The experience rattled him even more so as it unfolded over Easter weekend. He wrestled with the conflicting emotions of protecting American lives and the age and circumstances of the boys. He repeated details of the trial and appeal in letters to Sally, his mother Jeannette, and his younger brother Jack, an Army private stationed in Texas. He poured out his thoughts in a diary. All the materials, including the teens’ handwritten appeals, are in Fleming’s papers at the Bentley.
“I suppose that sometimes it must sound like I’m doing a lot of interesting things. In a sense I suppose I am,” he wrote after leaving the jail. “But so much of it is so empty, so boresome, so without humanity.”
Fleming never saw the boys after filing their appeal. With his unit, he moved deeper into Germany and witnessed the chaos and carnage of war: bloated corpses of horses and cows, decimated cities, looting and raping by Allied soldiers, including Americans. He was morally disgusted and physically filthy. “My hair is so dirty it is stiff,” he told his mother.

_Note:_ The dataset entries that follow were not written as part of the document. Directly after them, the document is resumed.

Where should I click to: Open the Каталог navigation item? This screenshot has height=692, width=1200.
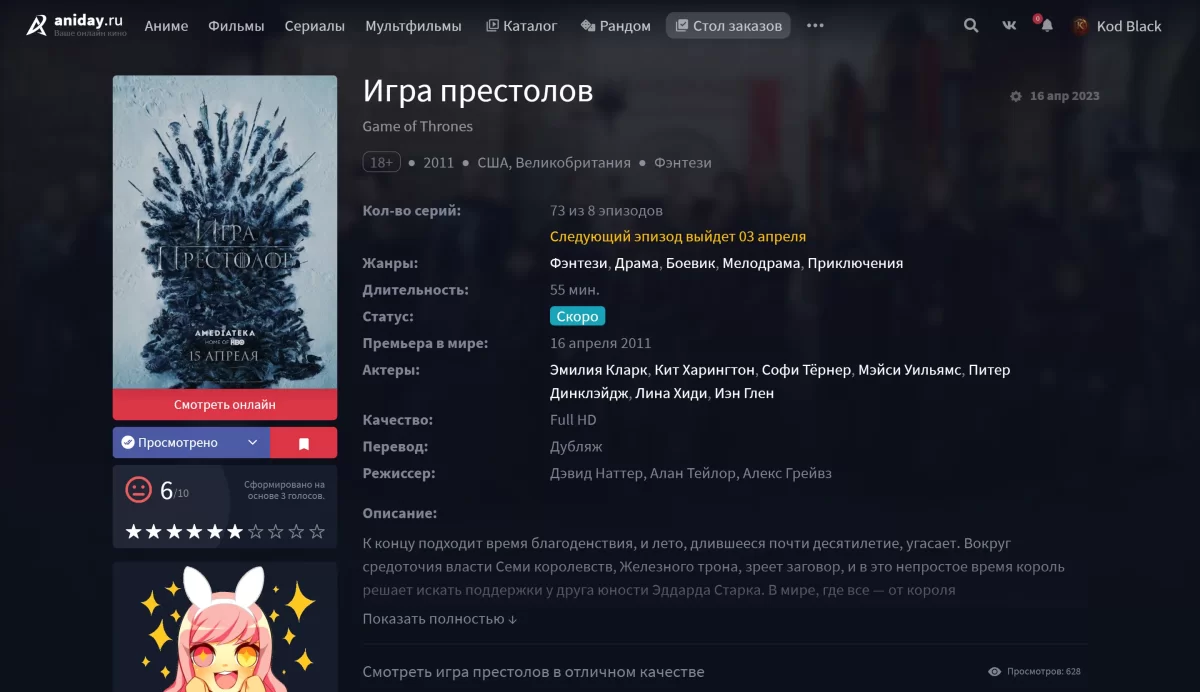click(522, 26)
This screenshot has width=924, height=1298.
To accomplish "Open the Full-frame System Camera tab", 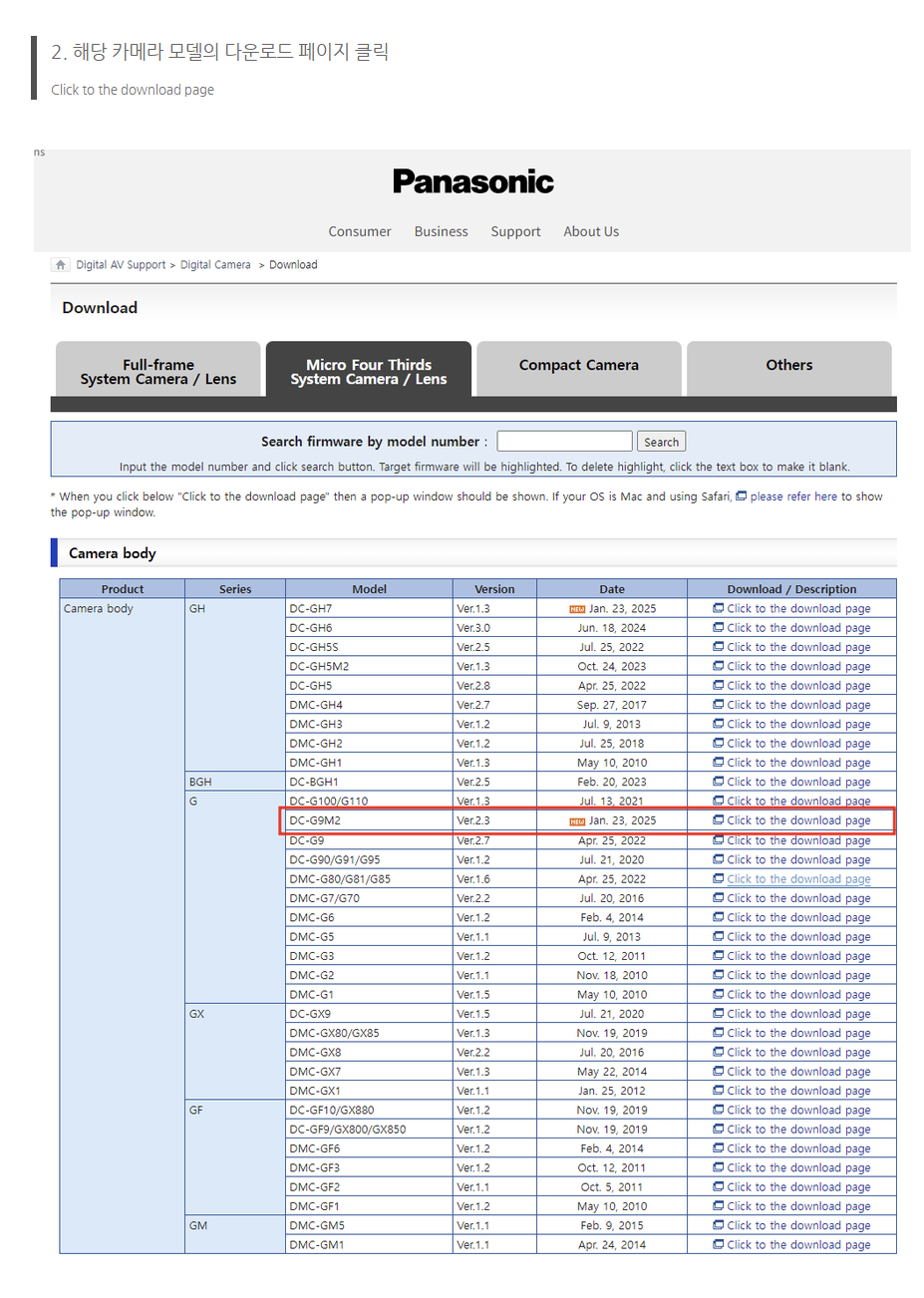I will [158, 371].
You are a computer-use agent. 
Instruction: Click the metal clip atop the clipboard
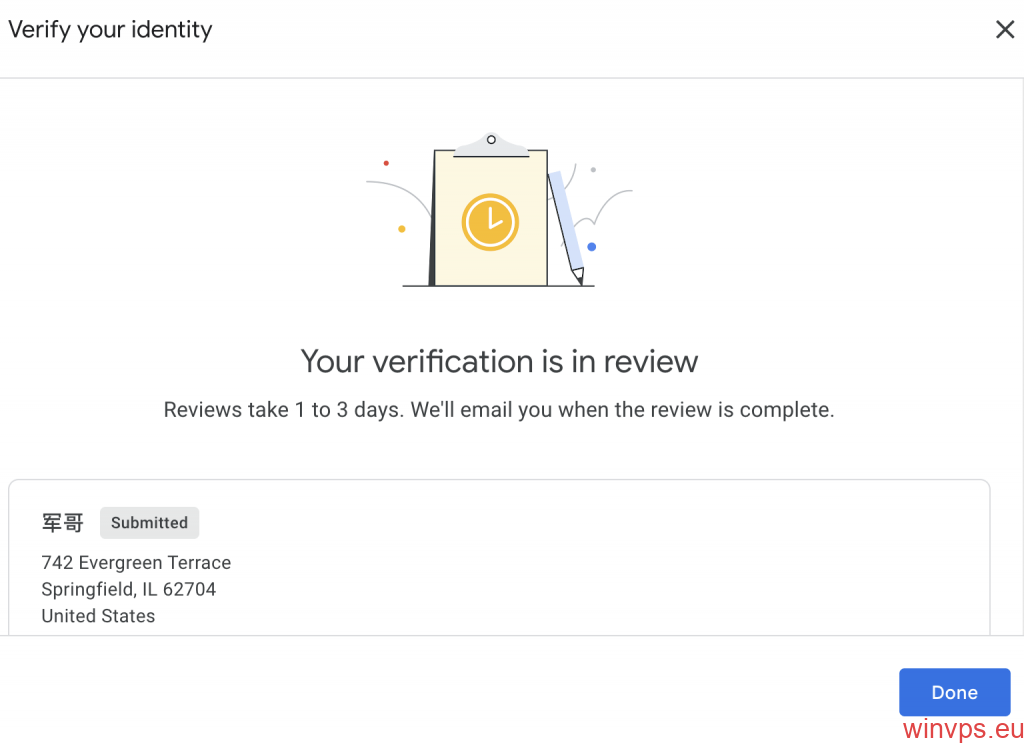coord(491,145)
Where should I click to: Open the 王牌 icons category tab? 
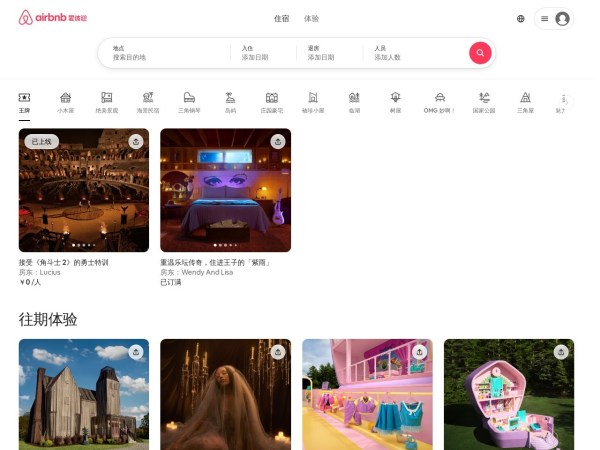tap(24, 102)
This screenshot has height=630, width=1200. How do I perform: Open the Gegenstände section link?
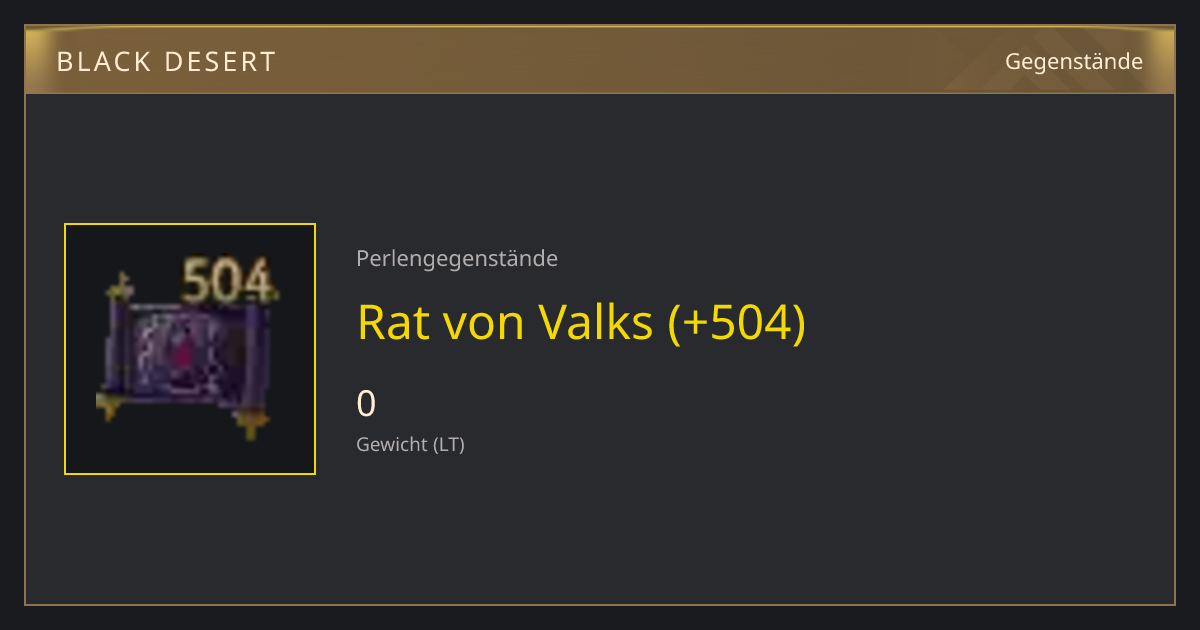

Germany surrendered on May 8, 1945, ending the war in Europe.
Rubble lining the streets of Cologne, Germany, in World War II.
On June 1, Heinz Petry and Josef Schöner left their jail cells. The commander of the Ninth Army, Lt. Gen. William H. Simpson, had rejected their appeal and upheld the death sentences. American soldiers marched the teens into a gravel quarry near Braunschweig.
Petry was first. Soldiers tied him to a wooden post as 12 military policemen assembled. Raising their rifles in unison, they shot and killed Petry. The firing squad repeated the process with Schöner. Army photographers and a cameraman recorded the deaths.
Fleming only learned of the executions a week afterward when reading Stars and Stripes. “I didn’t think they would be after the war was ended,” he told his wife. “I don’t believe they realized what serious trouble they let themselves in for.”
Fleming led the universities of Wisconsin and Michigan during one of the most turbulent eras of American history, including the civil rights movement and the Vietnam War. He was known for empathy and compassion when it came to the zeal of young people. Yet he did not tolerate civil disruption or violence.
After World War II, Vietnam, and his U-M presidency, Fleming again reflected on the spring of 1945, this time in his memoir, Tempests into Rainbows: Managing Turbulence (University of Michigan Press, 1996).
“I understood the rationale for the decision, and could accept the fact that success in their spy mission could have cost many American lives. Still, they were only sixteen years old, the war was almost over, and it seemed a pity that they had to be a last-minute casualty of the war,” he wrote. “I thought of sixteen-year-old American boys and what a tragedy it would be to have their lives cut short by the mistakes of their elders.”